There are three basic ways a clause can be satisfied. First, there might be some special productions for achieving that clause like how to read a word or move a mouse. Second, it is possible that the clause can be satisfied by retrieving some fact in the data base. Third, it may be necessary to try to apply some other declarative rule for achieving the clause. These three options are ordered.
Failure to Find a Rule
It may be the case that there are no rules for achieving
that goal or that all the rules have been exhausted. In that case one needs to return failure the
higher goal that called the current goal.
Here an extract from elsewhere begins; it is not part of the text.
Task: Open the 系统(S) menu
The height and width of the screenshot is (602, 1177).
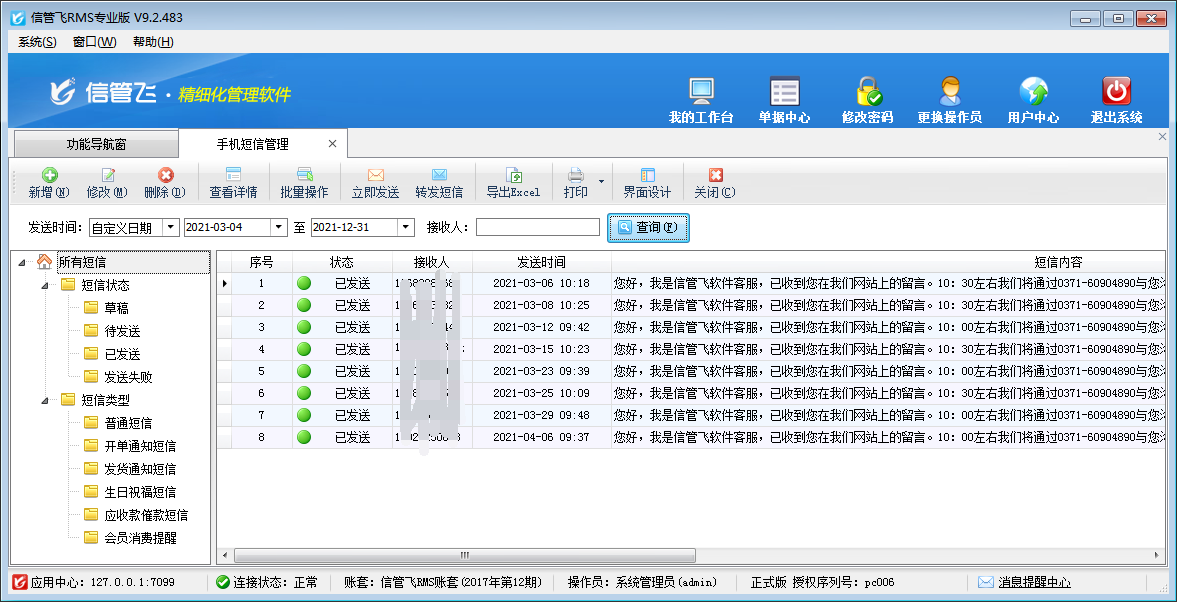Action: coord(37,42)
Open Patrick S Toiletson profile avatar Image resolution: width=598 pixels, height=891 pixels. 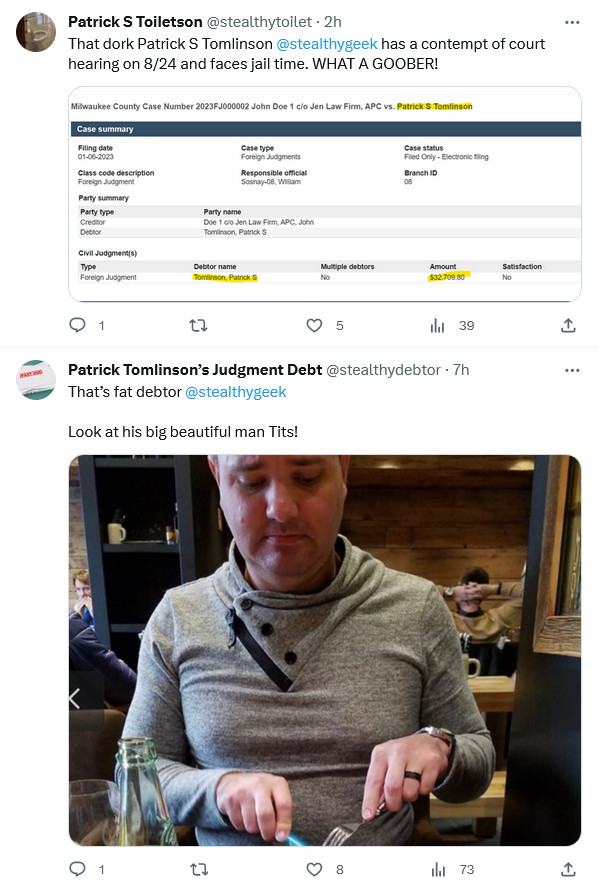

This higher goal is contained in the parent slot of the current
goal. The following production retrieves
that goal noting that there has been a failure to achieve it:
(P
retry-higher
"retry-higher"
=goal>
ISA task
parent =parent
-
parent experiment
step rule
=retrieval>
ISA error
==>
+retrieval> =parent
=goal>
step pop-failure
)
The term "experiment" in this situation refers to the top goal and the negative test in the above rule is a test to prevent popping out of the task.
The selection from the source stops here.